Stirling Bronson ’19 received an early Christmas present this year when he took down a 290-pound elk while hunting with his uncles and cousins just outside Gaylord. Not just anyone in Michigan can hunt elk, Stirling had to go through a strict process to even get the chance.

Each year a raffle is held by the Department of Natural Resources to win a tag which allows 100-200 people the opportunity to hunt a herd of elk that live on public land. The hunt is actually in the best interest of the elk to preserve the health of the herd, the land and other animals.

Stirling’s name wasn’t actually pulled in the first drawing and he thought he wouldn’t ever get to be a part of this hunt. “About 3 weeks before the scheduled hunt, one of the tag winners broke both his legs and put his tag into a transfer program. The tag was then approved for a youth hunter to win and my name was drawn,” Stirling said. He also had to pay $100 to actually get the tag.

Winning the tag was just part of the process Stirling underwent to be ready for this hunt. He has been hunting for 2 years which gave him lots of previous experience. He takes a Hunter’s Safety course to earn his hunting license. This requires taking an online course and a 4-hour class on a Saturday. “My cousins actually taught me to hunt and I’ve been hunting with them in the thumb area many times,” he said.

The weekend came for the elk hunt but the process to prepare wasn’t quite complete. “I had to go through a 2-hour orientation the day before the hunt began,” Stirling commented.

The next day Stirling’s uncles and cousins ventured out with him to finally hunt the elk. He wasn’t guaranteed to shoot one but had to use hunting and tracking skills, with the help of his family, to get an eye on part of the herd.
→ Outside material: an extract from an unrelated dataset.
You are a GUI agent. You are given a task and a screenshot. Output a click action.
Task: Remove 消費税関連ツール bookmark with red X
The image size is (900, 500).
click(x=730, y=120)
“My uncles drove me all over the land and kept me company as we looked for tracks and evidence of the herd. We finally spotted a small herd of about 15 elk. My cousin went with me as we narrowed in on the herd. We climbed up a hill and crawled across the snow on our stomachs to get a look at the herd. They were about 50 yards away and I just kept watch. Eventually the herd began to move but 2 elk stayed behind so I focused my sites on the female because she was the bigger of the two. I watched for about 15 minutes before I pulled the trigger.”

Complete pandemonium followed Stirling’s shot. “I was breathing uncontrollably as I jumped up and down waving to my uncles and cousins down the hill to signal that I had got one! I was breathing uncontrollably and was just so happy! Words can’t describe the feeling. It was like a kid getting the best Christmas present EVER or a poor person winning the lottery.”

Stirling and his family took the elk to his uncle’s garage where they all worked to clean and dress the elk. They cleaned, processed and packaged the meat all by themselves, giving some to the family that housed them during the hunt.

Hunting isn’t just a sport for Stirling, he actually eats the meat. “The elk tastes like prime rib, better than deer venison. I also ate some of the heart because it was so big and looked weird. I wanted to see what it would taste like. I also eat the meat from the doe I shot last year. My favorite is venison steak.”

Because he shot the elk, Stirling won’t be eligible to enter that lottery again for 10 years. However, that doesn’t mean he is done with hunting.

“I will go back to deer hunting and I really want to get the opportunity to hunt a bear. The process for the bear hunt would be very similar to the elk hunt. I would have to get in a lottery for a chance to win a spot in the hunt. Bear hunting is very selective like the elk hunt so that the hunt actually benefits bears and the ecosystem. Only so many bears are allowed to be hunted each year in the Upper Peninsula to maintain a healthy bear population. I want to get into a hunt like that so that my hunting actually helps nature, allows for bears to stay healthy and other animals in the chain are better off because of the selective hunting as well.